Calibration was accomplished in a few minutes, by remote control via the network. The instrument was then put into service simply by its icon being dragged over to the appropriate spot in the graphically represented control scheme.
Totally replacing the controls for virtually the entire refinery took less than 6 weeks with about $100,000 in outside labor. Doing it with the other alternatives would have taken at least 6 months and cost at least $350,000 more for electrical contractors alone. More importantly, Unit No. 1 was restored to service more than 4 months sooner.
The profit margin on 5,000 b/d of that bonus period went a long way towards paying the installed cost of the entire automation project, which was about $1 million.
That figure includes new control valves in Crude Unit No. 1 as well as DVCs for all existing control valves but not labor by Calcasieu's own employees.
As for continuing day-to-day payoffs at Calcasieu, the automatic self-monitoring of intelligent instruments saves on maintenance and also on process efficiency improvements that result from much higher long-term accuracy and dependability, all as compared to conventional analog instruments.
Several specific instances of performance improvements are more easily quantifiable. PlantWeb enabled a new control scheme for the naphtha stabilizer, which substantially decreased loss of valuable naphtha with the LPG byproduct. The throughput of Crude Unit No. 2 has risen by about 2,000 b/d, much of the increase attributable to improved control.
Finally, plant-wide automation enabled Unit No. 1 to be restored to service without hiring the four additional operators that would have been required with old-fashioned pneumatic instruments. It is expected that all of these ongoing savings will amount to something equivalent to an annual return of 80% on the automation investment.
Since startup of plant-wide automation in December 2000, Calcasieu has reaped further benefits from the ease with which additional instruments and process units can be incorporated into the network by plant personnel. Two more DeltaV controllers have been added as of December 2001-one for the wastewater handling area and another built into a new burner management system for the naphtha stabilizer reboiler.
Field instrument additions include six more Foundation fieldbus H1 segments (some of them with the full complement of 16 instruments) and a number of conventional inputs and outputs.
Resulting improvements in column controls in both of the crude units have allowed use of high-capacity trays and other enhancements that yield a plant capacity increase from 22,000 to 30,000 b/d.

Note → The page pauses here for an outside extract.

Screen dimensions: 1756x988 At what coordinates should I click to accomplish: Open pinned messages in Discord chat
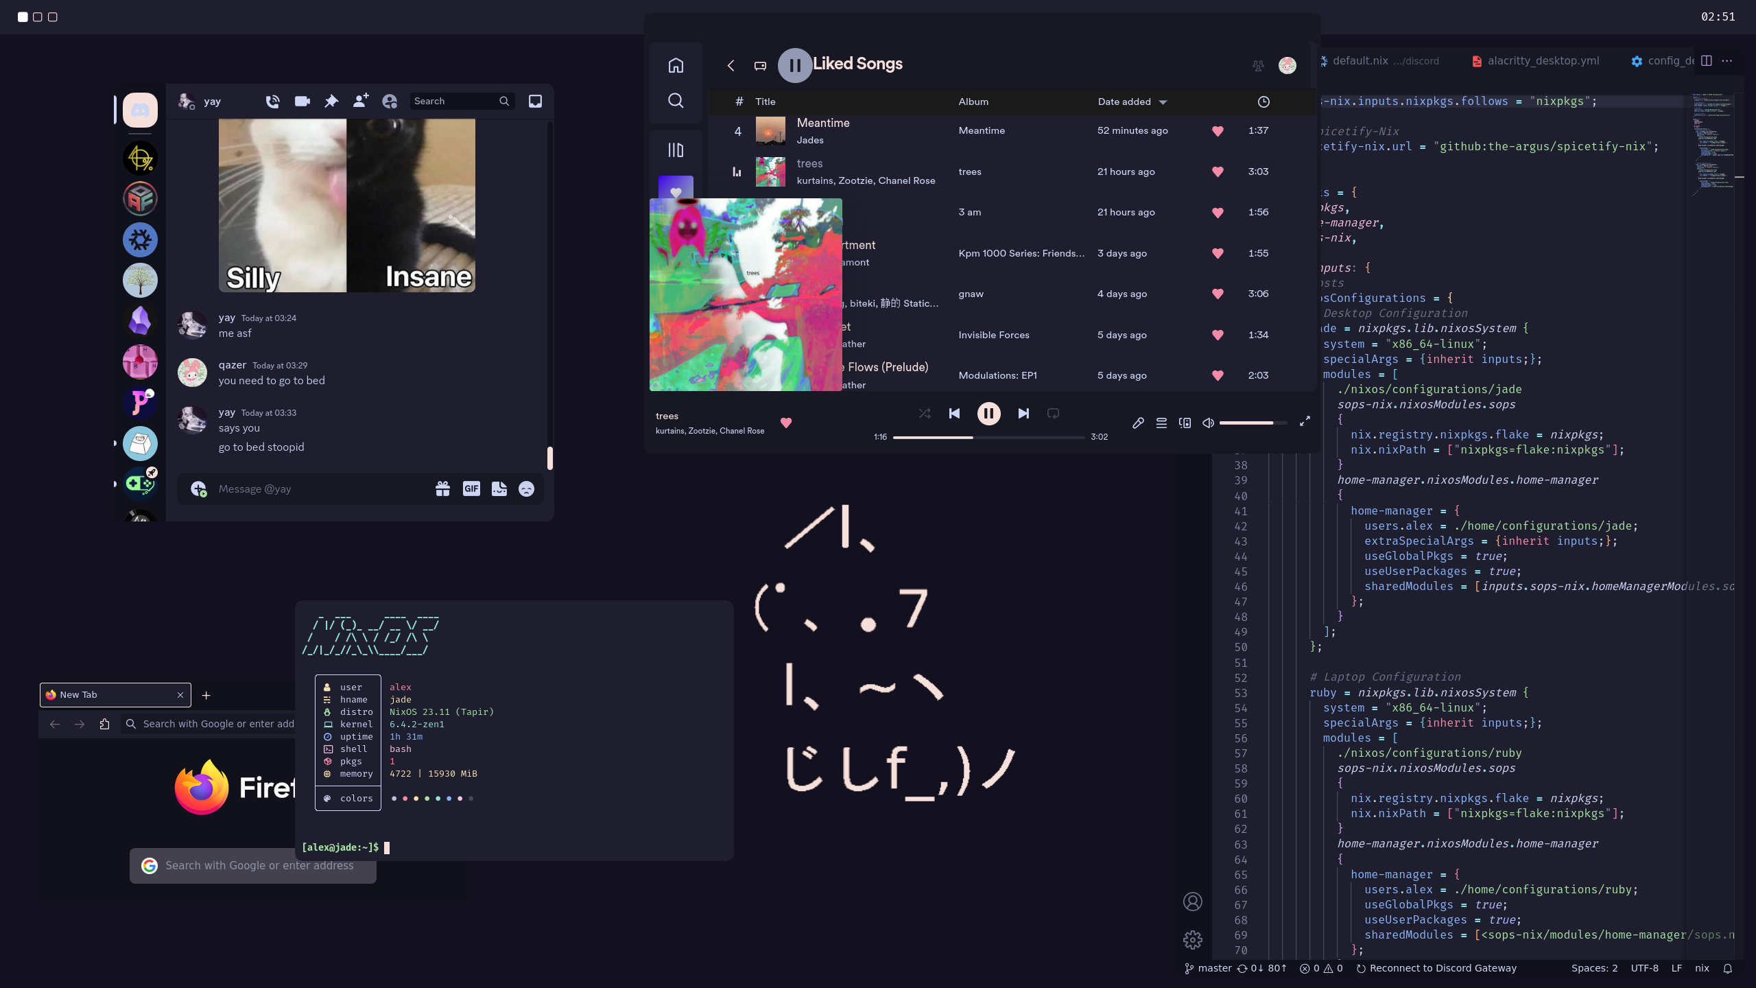point(331,102)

Advanced multivariable control of the crude units will probably be implemented as a software package running in one of the network computers, providing rapid, optimum accommodation to sudden changes in crude feedstock. With some additional heater instrumentation, advanced control algorithms can save a considerable amount of fuel cost. As opportunity permits, most of the remaining minor refinery units will be brought into the network within a few years.
The authors
Jody Verret is the process and mechanical superintendent at Calcasieu's Lake Charles refinery. He joined the company in 1979 and has held positions of senior process operator and plant electrician.

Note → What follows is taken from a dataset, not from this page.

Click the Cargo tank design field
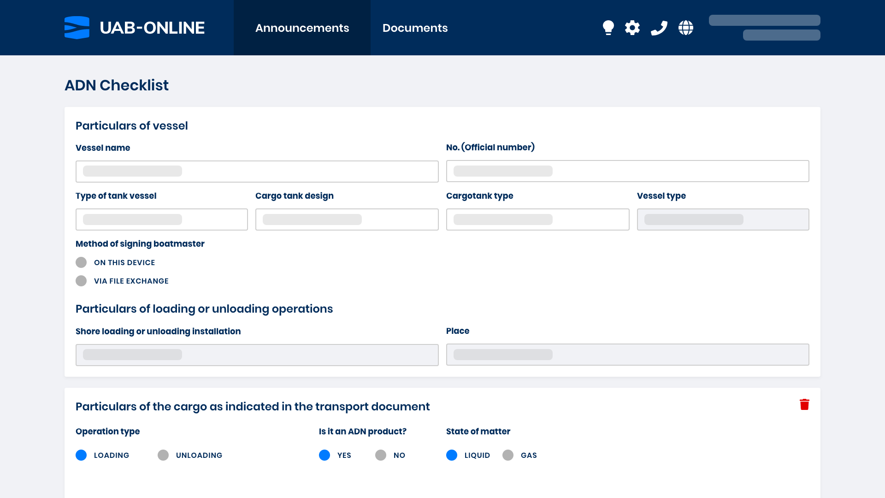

Antonia C. (Toni) Bennett is the technical, safety, and environmental superintendent at Calcasieu Refining's Lake Charles plant. She joined Calcasieu in 1999 after leaving Boise Cascade Corp. where she worked in paper engineering and environmental engineering. Bennett holds BS degrees in environmental science and chemical engineering from McNeese State University, Lake Charles.

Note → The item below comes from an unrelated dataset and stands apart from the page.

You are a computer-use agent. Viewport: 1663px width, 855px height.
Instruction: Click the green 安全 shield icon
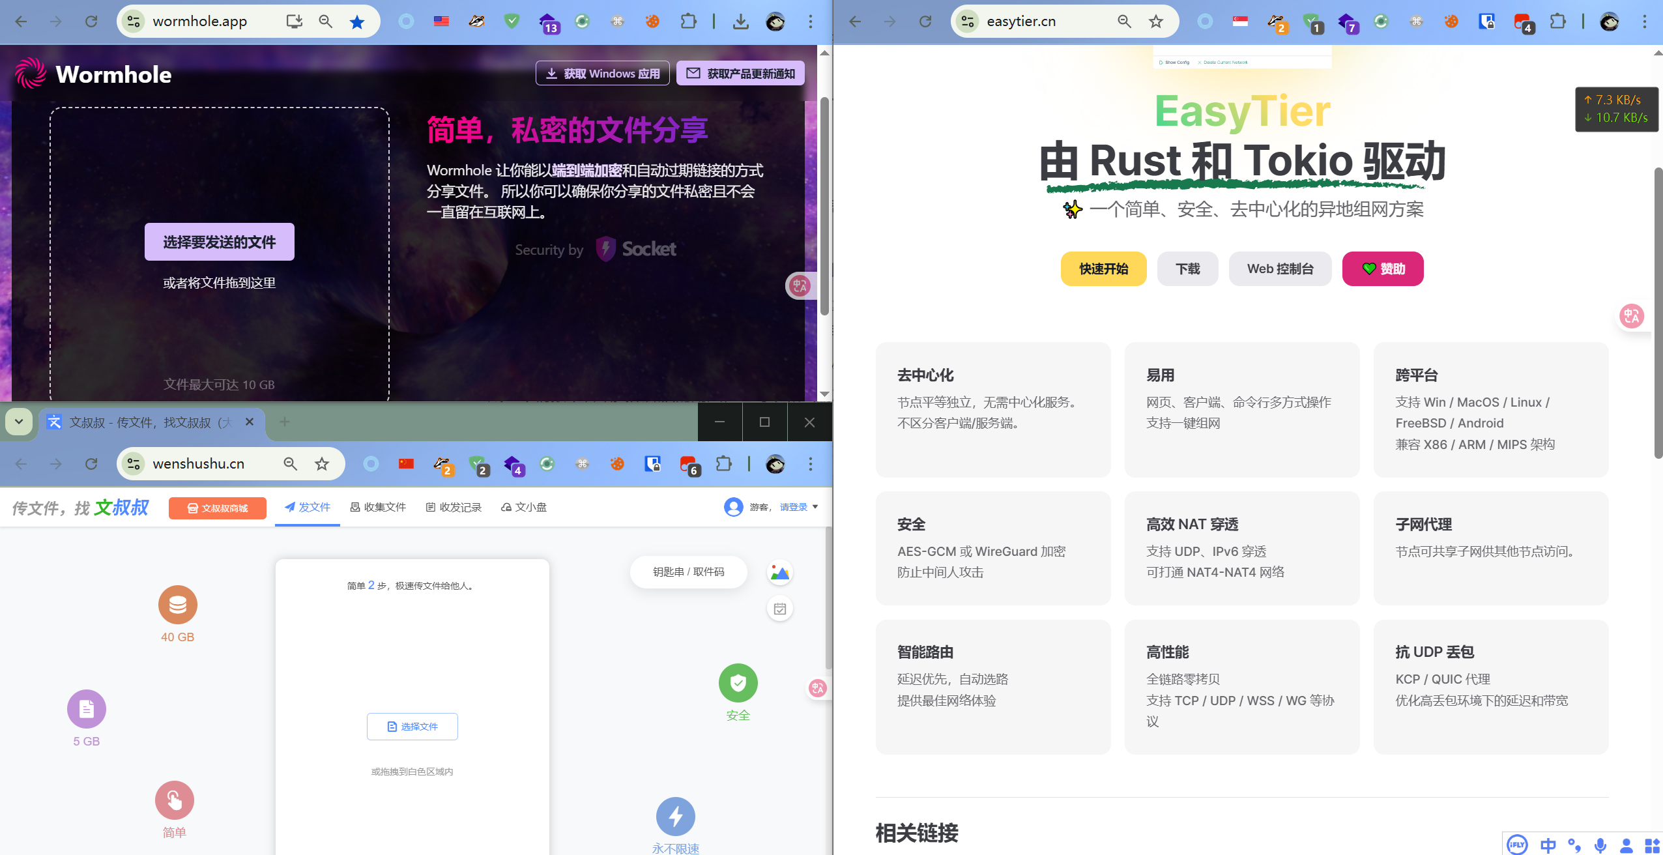[738, 683]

John Robert (Rob) Wood is a control systems specialist providing technical support for sales engineers and clients of John H. Carter Co., Baton Rouge, which represents Emerson Process Management in Austin, Tex. Wood has 25 years' experience in this and similar technical consultant positions at several companies in the process controls industry, including MicroMotion, Foxboro, and Hydril Control Systems Division.